The following information is provided to meet the requirements under the HEFCE Financial Memorandum 2010 in respect of Higher Education Institutions as exempt charities, arising from HEFCE’s role as the principal regulator of HEIs as charities from 1 June 2010.
The University of Southampton is a Chartered Corporation, established by Royal Charter in 1952. The correspondence address is: University of Southampton, University Road, Southampton, SO17 1BJ
The Charter and Statutes of the University in force in 2009-10 are available from the University Calendar 2009-10.
During 2010 the University has undertaken a deregulation project , under which changes have been made to the University’s constitution by moving material previously contained in Statutes into Ordinances. As part of a separate but related project, amendments have also been made to the Charter, Statutes and Ordinances to reflect changes to the University’s internal organisational structures. The version of the University’s constitution in force in 2010-11, which reflects these changes, may be found from the University Calendar 2010-11.
The members of the Council of the University are also the charitable trustees of the University. A list of the trustees as at 31 January 2011 is available, together with information about other charities (if any) of which the trustees are also trustees. Download the list of trustees.
Further information about the Council, including biographical details of members, may be found from the Council web page.
The University’s financial statements for the year ending 31st July 2010 (and previous years) are available at the Finance website.
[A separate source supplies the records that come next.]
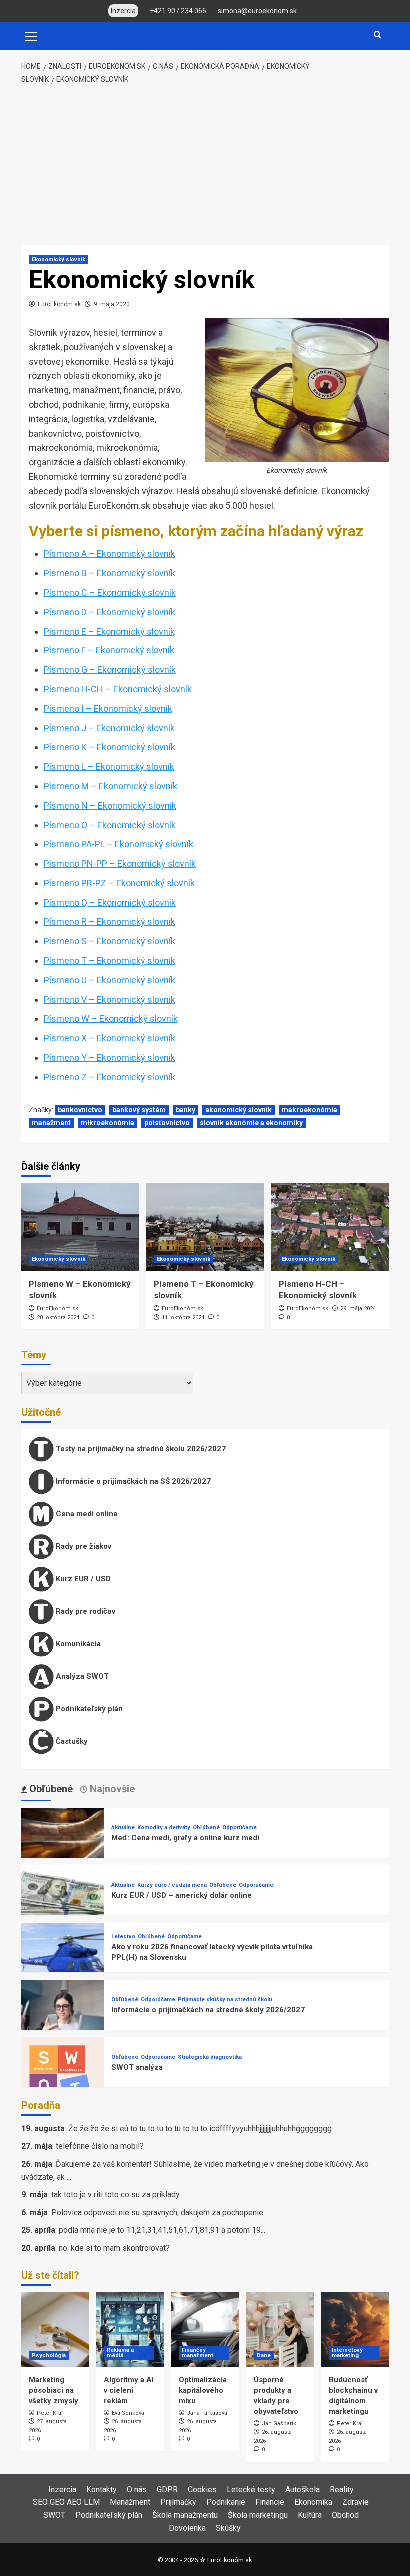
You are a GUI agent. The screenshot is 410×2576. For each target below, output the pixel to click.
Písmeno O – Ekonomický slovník (110, 825)
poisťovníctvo (167, 1123)
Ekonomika (313, 2502)
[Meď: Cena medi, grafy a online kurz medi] (63, 1848)
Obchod (345, 2515)
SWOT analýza (137, 2067)
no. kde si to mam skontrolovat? (114, 2248)
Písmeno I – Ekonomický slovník (108, 708)
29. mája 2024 (358, 1308)
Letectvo (124, 1936)
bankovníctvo (80, 1110)
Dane (264, 2355)
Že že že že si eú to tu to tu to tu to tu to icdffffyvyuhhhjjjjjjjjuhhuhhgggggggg (200, 2128)
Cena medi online (86, 1513)
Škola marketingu (258, 2515)
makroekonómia (310, 1110)
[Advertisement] (205, 165)
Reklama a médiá (120, 2353)
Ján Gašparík (279, 2423)
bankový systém (139, 1110)
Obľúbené (206, 1827)
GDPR (167, 2489)
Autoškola (303, 2489)
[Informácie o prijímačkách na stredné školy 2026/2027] (63, 2020)
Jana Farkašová (207, 2413)
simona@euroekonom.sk (257, 11)
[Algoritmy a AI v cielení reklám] (130, 2329)
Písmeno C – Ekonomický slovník (110, 592)
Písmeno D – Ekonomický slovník (110, 612)
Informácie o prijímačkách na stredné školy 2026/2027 (208, 2009)
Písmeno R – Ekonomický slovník (110, 921)
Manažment (130, 2502)
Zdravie (355, 2502)
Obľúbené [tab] (50, 1789)
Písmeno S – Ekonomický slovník (110, 941)
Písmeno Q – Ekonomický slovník (110, 902)
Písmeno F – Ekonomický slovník (109, 650)
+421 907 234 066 (178, 11)
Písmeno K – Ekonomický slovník (110, 747)
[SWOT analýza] (63, 2078)
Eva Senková (128, 2413)
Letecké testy (251, 2489)
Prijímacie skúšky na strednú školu (225, 1999)
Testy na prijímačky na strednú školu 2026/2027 (140, 1448)
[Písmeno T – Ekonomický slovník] (205, 1227)
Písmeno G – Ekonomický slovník (110, 669)
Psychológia (49, 2355)
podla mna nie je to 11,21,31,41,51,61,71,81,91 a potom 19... (162, 2230)
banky (186, 1110)
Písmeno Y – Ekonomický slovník (110, 1057)
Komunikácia (77, 1643)
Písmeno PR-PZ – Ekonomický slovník (119, 883)
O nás (137, 2489)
The financial statements contain further details of our governance arrangements, a listing of members of Council who served during the period covered by the financial statements, and a summary of the activities for public benefit of the University.
In 2006 the Government set out principles which were designed to reduce what it considered to be unnecessary bureaucratic requirements on institutions of higher education in relation to changing their governing Charter and Statutes. The proposals were known as ‘deregulating governance arrangements’. Universities were offered the option to streamline parts of their decision-making processes by taking certain matters out of the jurisdiction of the Privy Council.
In 2006, Bill Rammell, then Minister of State for Lifelong Learning, Further and Higher Education, wrote to institutions about how the Department envisaged reforms to university governance being put into practice, listing provisions which would not need Privy Council agreement. The University’s project has put this into effect for its own Charter and Statutes - Privy Council approval for the changes was received on 21 July 2010.